Reproduce each of the following records line for line, with no changes.

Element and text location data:
____________

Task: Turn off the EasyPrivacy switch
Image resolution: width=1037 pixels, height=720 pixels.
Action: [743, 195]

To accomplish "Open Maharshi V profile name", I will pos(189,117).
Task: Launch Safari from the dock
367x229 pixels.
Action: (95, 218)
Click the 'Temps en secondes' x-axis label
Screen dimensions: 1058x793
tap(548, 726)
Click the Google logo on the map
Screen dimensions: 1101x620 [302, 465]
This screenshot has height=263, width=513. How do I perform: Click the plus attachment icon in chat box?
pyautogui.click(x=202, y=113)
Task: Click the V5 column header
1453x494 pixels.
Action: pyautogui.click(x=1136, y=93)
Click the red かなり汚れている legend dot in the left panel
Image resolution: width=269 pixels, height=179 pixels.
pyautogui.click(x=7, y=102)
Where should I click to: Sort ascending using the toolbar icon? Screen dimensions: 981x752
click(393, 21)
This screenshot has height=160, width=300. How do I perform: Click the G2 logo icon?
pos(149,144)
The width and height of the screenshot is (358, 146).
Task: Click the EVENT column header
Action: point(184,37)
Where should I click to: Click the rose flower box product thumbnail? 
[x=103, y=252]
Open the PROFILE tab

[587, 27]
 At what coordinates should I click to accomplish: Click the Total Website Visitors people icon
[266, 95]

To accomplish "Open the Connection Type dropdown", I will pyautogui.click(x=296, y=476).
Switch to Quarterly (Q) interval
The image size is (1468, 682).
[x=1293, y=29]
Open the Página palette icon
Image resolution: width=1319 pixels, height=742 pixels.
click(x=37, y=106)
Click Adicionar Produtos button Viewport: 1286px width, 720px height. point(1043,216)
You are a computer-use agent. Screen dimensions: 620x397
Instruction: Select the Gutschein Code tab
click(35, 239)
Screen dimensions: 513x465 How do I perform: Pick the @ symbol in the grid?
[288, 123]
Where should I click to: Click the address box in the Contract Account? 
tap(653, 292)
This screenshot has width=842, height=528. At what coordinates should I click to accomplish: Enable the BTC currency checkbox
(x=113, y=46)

____________

__SOLUTION TO THIS PROBLEM__:
Task: Turn off the EasyPrivacy switch
Image resolution: width=1037 pixels, height=720 pixels.
Action: [743, 195]

To accomplish "Open Maharshi V profile name", I will pos(189,117).
Task: Launch Safari from the dock
367x229 pixels.
Action: (95, 218)
Click the 'Temps en secondes' x-axis label
Screen dimensions: 1058x793
tap(548, 726)
Click the Google logo on the map
Screen dimensions: 1101x620 [302, 465]
This screenshot has height=263, width=513. How do I perform: Click the plus attachment icon in chat box?
pyautogui.click(x=202, y=113)
Task: Click the V5 column header
1453x494 pixels.
Action: pyautogui.click(x=1136, y=93)
Click the red かなり汚れている legend dot in the left panel
Image resolution: width=269 pixels, height=179 pixels.
pyautogui.click(x=7, y=102)
Where should I click to: Sort ascending using the toolbar icon? Screen dimensions: 981x752
click(393, 21)
This screenshot has height=160, width=300. How do I perform: Click the G2 logo icon?
pos(149,144)
The width and height of the screenshot is (358, 146).
Task: Click the EVENT column header
Action: point(184,37)
Where should I click to: Click the rose flower box product thumbnail? 
[x=103, y=252]
Open the PROFILE tab

[587, 27]
 At what coordinates should I click to accomplish: Click the Total Website Visitors people icon
[266, 95]

To accomplish "Open the Connection Type dropdown", I will pyautogui.click(x=296, y=476).
Switch to Quarterly (Q) interval
The image size is (1468, 682).
[x=1293, y=29]
Open the Página palette icon
Image resolution: width=1319 pixels, height=742 pixels.
click(x=37, y=106)
Click Adicionar Produtos button Viewport: 1286px width, 720px height. point(1043,216)
You are a computer-use agent. Screen dimensions: 620x397
Instruction: Select the Gutschein Code tab
click(35, 239)
Screen dimensions: 513x465 How do I perform: Pick the @ symbol in the grid?
[288, 123]
Where should I click to: Click the address box in the Contract Account? 
tap(653, 292)
This screenshot has width=842, height=528. At what coordinates should I click to accomplish: Enable the BTC currency checkbox
(x=113, y=46)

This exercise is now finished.